For this exercise, restate the data below with no change at all.

◆ Dataset entries
* * * * * * *

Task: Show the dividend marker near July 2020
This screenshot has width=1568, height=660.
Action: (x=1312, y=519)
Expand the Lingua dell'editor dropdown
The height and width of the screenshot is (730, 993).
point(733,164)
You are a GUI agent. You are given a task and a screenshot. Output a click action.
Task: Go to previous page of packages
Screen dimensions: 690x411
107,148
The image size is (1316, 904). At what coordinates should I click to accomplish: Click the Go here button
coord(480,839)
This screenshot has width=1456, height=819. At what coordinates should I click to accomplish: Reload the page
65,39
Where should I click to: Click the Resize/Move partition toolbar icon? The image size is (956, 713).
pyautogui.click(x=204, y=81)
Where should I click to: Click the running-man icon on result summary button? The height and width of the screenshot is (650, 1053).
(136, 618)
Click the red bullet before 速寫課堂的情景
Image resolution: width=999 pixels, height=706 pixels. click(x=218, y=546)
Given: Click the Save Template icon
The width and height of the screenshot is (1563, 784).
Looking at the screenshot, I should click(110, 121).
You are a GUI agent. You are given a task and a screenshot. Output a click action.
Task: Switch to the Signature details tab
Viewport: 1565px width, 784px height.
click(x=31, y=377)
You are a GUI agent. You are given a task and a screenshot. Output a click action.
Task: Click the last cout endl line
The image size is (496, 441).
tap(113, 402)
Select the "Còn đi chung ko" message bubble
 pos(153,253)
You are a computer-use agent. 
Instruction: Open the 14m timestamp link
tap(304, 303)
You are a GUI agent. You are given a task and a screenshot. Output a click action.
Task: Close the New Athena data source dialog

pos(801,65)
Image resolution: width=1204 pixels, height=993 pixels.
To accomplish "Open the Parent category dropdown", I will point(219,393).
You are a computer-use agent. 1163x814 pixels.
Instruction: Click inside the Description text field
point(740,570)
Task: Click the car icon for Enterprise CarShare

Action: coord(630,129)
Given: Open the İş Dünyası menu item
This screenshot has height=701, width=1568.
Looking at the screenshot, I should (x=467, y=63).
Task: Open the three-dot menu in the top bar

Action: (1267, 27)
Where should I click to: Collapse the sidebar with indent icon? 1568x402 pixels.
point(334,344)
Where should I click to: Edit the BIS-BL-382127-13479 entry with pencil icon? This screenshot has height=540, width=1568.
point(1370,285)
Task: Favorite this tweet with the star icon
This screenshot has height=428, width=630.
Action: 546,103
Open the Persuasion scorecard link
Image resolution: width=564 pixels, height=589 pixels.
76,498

* * * * * * *

◆ Exercise solution
Task: Show the dividend marker near July 2020
This screenshot has width=1568, height=660.
Action: (x=1312, y=519)
Expand the Lingua dell'editor dropdown
The height and width of the screenshot is (730, 993).
point(733,164)
You are a GUI agent. You are given a task and a screenshot. Output a click action.
Task: Go to previous page of packages
Screen dimensions: 690x411
107,148
The image size is (1316, 904). At what coordinates should I click to accomplish: Click the Go here button
coord(480,839)
This screenshot has width=1456, height=819. At what coordinates should I click to accomplish: Reload the page
65,39
Where should I click to: Click the Resize/Move partition toolbar icon? The image size is (956, 713).
pyautogui.click(x=204, y=81)
Where should I click to: Click the running-man icon on result summary button? The height and width of the screenshot is (650, 1053).
(136, 618)
Click the red bullet before 速寫課堂的情景
Image resolution: width=999 pixels, height=706 pixels. click(x=218, y=546)
Given: Click the Save Template icon
The width and height of the screenshot is (1563, 784).
Looking at the screenshot, I should click(110, 121).
You are a GUI agent. You are given a task and a screenshot. Output a click action.
Task: Switch to the Signature details tab
Viewport: 1565px width, 784px height.
click(x=31, y=377)
You are a GUI agent. You are given a task and a screenshot. Output a click action.
Task: Click the last cout endl line
The image size is (496, 441).
tap(113, 402)
Select the "Còn đi chung ko" message bubble
 pos(153,253)
You are a computer-use agent. 
Instruction: Open the 14m timestamp link
tap(304, 303)
You are a GUI agent. You are given a task and a screenshot. Output a click action.
Task: Close the New Athena data source dialog

pos(801,65)
Image resolution: width=1204 pixels, height=993 pixels.
To accomplish "Open the Parent category dropdown", I will point(219,393).
You are a computer-use agent. 1163x814 pixels.
Instruction: Click inside the Description text field
point(740,570)
Task: Click the car icon for Enterprise CarShare

Action: coord(630,129)
Given: Open the İş Dünyası menu item
This screenshot has height=701, width=1568.
Looking at the screenshot, I should (x=467, y=63).
Task: Open the three-dot menu in the top bar

Action: (1267, 27)
Where should I click to: Collapse the sidebar with indent icon? 1568x402 pixels.
point(334,344)
Where should I click to: Edit the BIS-BL-382127-13479 entry with pencil icon? This screenshot has height=540, width=1568.
point(1370,285)
Task: Favorite this tweet with the star icon
This screenshot has height=428, width=630.
Action: 546,103
Open the Persuasion scorecard link
Image resolution: width=564 pixels, height=589 pixels.
76,498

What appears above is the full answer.